Only a handful of animals can, like humans, listen to a sound and reproduce it. Birds, bats, whales and dolphins are all "vocal learners." Songbirds learn to sing in ways similar to how babies learn to talk, Kolzhevnikov said, and a young songbird learning to sing can even sound like a babbling infant. Some songbird species master several sounds and learn to vary their order, as humans change the order of words to construct different sentences.

Using a tiny, lightweight device that doesn't hamper the birds from hopping in their cages as they sing, he has measured the electrical signals of individual neurons firing in one of the bird's brain areas responsible for singing, an area known as the high vocal center, and found their ability to repeatedly hit the same rhythm to be within a millisecond, or one-thousandth of a second.

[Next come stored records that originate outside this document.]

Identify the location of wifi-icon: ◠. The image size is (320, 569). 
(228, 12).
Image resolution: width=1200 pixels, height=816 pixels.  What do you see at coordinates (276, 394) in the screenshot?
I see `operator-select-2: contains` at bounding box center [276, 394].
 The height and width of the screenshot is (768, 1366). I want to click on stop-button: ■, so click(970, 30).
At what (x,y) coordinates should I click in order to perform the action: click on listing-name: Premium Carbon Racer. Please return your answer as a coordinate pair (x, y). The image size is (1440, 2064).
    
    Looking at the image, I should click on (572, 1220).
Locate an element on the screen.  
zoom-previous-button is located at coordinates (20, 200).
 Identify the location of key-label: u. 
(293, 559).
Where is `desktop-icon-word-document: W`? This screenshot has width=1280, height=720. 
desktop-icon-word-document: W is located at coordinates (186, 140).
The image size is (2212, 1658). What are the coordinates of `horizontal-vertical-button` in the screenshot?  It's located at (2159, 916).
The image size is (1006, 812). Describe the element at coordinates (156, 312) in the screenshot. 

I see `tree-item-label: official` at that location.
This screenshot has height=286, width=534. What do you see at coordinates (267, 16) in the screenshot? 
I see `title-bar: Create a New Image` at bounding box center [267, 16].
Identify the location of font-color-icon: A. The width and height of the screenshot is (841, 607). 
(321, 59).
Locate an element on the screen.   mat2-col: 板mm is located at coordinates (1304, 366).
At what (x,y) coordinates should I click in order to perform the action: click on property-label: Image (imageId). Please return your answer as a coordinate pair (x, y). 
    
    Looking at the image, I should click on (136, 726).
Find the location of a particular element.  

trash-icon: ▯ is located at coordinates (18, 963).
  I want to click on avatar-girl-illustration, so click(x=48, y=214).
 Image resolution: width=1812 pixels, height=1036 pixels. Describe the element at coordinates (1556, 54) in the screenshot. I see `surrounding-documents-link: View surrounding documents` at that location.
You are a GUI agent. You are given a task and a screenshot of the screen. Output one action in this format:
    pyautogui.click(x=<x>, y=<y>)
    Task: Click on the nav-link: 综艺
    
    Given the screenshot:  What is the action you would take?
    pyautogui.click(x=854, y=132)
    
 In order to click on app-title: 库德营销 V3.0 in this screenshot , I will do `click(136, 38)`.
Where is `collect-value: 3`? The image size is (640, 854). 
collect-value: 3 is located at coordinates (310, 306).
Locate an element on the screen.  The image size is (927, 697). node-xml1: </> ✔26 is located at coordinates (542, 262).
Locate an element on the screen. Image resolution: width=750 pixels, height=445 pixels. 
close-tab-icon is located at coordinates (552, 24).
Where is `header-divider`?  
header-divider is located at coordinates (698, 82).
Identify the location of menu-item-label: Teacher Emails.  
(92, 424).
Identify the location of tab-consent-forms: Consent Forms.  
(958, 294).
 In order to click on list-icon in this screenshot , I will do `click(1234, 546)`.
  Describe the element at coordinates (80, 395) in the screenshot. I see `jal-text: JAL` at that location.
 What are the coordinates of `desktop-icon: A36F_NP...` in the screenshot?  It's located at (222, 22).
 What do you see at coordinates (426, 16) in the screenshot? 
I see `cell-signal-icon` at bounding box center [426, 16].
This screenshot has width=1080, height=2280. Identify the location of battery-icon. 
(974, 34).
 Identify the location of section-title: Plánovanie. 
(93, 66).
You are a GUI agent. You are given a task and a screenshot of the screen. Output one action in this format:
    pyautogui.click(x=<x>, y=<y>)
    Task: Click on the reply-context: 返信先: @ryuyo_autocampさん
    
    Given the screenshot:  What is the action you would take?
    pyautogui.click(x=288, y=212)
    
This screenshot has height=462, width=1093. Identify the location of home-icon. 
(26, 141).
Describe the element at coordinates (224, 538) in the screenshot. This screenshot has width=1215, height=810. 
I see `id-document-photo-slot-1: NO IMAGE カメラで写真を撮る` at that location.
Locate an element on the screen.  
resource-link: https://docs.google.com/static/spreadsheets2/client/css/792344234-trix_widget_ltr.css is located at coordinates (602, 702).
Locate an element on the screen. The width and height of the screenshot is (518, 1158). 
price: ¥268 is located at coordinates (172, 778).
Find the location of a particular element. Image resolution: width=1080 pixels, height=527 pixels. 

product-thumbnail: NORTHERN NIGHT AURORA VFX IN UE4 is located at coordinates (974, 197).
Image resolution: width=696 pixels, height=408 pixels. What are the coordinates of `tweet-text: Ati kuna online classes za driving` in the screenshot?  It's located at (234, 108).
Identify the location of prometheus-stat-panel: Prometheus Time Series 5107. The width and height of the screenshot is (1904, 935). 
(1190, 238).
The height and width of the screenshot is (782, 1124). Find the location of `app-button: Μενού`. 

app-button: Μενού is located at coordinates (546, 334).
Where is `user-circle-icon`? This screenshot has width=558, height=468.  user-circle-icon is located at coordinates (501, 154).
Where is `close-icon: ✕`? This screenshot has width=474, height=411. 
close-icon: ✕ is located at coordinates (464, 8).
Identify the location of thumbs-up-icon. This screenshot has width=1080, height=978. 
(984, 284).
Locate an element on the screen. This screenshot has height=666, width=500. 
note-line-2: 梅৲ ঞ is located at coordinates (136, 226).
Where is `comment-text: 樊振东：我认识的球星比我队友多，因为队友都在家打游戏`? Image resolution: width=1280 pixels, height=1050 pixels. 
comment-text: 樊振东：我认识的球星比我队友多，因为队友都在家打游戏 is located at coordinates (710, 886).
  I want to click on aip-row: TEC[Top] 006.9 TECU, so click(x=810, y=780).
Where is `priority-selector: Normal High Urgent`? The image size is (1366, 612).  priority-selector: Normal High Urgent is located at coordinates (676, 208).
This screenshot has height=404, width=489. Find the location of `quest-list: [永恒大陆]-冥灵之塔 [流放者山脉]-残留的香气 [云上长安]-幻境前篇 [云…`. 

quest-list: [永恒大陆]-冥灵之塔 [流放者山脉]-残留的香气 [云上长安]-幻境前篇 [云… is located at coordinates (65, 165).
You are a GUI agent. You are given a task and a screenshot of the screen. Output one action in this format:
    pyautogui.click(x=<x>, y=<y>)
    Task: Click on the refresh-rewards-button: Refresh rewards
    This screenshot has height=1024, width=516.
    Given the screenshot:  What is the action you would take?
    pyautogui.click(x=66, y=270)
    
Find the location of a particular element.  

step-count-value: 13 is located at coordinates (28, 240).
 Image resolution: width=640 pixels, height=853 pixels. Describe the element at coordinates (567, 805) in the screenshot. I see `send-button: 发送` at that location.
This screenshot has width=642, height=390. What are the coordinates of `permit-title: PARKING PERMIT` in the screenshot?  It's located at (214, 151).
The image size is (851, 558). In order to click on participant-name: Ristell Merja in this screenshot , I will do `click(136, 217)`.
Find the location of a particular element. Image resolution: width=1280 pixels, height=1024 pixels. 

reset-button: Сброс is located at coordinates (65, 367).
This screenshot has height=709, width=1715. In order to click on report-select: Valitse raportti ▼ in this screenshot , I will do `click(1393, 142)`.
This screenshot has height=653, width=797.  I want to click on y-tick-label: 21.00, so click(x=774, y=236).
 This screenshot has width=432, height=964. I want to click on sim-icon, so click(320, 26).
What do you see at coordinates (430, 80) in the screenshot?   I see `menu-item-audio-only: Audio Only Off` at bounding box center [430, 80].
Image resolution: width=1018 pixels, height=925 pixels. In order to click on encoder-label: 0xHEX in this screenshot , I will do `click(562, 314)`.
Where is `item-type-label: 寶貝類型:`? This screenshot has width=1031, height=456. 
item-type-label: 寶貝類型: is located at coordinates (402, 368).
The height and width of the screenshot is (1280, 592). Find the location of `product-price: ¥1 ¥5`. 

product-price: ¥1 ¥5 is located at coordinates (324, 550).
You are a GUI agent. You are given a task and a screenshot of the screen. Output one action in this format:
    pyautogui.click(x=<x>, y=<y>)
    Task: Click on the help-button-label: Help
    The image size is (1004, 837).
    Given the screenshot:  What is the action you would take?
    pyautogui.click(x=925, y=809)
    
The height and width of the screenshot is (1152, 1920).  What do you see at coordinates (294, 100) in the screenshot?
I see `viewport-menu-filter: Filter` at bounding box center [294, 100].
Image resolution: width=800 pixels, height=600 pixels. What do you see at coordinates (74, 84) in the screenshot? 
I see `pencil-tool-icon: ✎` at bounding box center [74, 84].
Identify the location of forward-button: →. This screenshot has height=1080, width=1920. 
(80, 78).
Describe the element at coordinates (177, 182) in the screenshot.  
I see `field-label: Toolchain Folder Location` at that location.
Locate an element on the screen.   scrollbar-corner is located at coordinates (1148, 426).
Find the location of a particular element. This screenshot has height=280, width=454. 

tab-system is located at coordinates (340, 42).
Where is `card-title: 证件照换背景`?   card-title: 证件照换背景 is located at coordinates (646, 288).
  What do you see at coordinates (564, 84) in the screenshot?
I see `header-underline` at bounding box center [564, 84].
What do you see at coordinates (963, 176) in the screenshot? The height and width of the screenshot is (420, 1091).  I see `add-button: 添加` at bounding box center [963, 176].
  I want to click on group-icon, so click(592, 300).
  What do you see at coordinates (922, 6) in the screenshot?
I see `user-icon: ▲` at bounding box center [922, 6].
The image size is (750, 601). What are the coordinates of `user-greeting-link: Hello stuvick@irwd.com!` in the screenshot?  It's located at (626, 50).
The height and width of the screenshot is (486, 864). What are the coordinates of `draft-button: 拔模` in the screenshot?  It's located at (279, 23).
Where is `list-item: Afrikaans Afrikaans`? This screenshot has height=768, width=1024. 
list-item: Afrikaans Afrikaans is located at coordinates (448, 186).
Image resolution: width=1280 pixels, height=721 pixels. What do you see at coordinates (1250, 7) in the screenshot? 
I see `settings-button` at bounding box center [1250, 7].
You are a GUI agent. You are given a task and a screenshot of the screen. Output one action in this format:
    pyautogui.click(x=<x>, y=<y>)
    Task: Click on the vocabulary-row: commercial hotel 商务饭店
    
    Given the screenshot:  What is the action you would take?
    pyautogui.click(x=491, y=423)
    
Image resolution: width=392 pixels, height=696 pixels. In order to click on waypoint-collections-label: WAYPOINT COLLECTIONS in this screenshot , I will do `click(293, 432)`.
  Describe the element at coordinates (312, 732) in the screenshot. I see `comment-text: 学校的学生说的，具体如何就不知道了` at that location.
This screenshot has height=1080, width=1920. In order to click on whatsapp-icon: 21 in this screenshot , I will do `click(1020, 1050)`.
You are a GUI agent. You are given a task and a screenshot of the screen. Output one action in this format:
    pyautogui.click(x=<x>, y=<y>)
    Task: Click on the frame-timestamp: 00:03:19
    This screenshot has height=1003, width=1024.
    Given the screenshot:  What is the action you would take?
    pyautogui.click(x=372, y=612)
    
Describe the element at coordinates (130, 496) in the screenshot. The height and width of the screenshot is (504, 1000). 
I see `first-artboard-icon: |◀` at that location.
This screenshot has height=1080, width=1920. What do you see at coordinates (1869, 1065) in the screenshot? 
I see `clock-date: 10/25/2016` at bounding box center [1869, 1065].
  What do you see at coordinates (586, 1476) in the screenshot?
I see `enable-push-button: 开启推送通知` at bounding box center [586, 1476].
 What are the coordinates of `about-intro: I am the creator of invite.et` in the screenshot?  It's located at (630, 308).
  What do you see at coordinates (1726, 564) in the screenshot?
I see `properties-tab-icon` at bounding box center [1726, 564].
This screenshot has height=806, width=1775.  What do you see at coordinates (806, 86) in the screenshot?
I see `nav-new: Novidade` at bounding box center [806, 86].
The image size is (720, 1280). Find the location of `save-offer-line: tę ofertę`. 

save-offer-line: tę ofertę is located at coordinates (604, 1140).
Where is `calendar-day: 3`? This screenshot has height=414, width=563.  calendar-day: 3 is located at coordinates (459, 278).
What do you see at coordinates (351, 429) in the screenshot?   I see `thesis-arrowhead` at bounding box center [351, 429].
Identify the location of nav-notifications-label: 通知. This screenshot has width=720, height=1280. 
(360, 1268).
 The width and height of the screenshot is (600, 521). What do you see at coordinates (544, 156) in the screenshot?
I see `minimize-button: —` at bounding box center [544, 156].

"Their biological clock turns out to be very precise," said Kozhevnikov. "By themselves, neurons are not very precise things, yet Mother Nature has made this extremely exact clock out of neurons. From an engineering/neuroscience point of view, it's a marvel. It's, I believe, the most precise sequence in nature found to date."

While a bird's brain structure is not similar to a human's, in other words, there is a lot of sophisticated engineering going on in that tiny head.

"Brain size may not be the right way to judge intelligence," Kozhevnikov suggested. "A song is a sequence of some actions. In terms of the ability to learn those sequences, the brains of the birds show some amazing capabilities."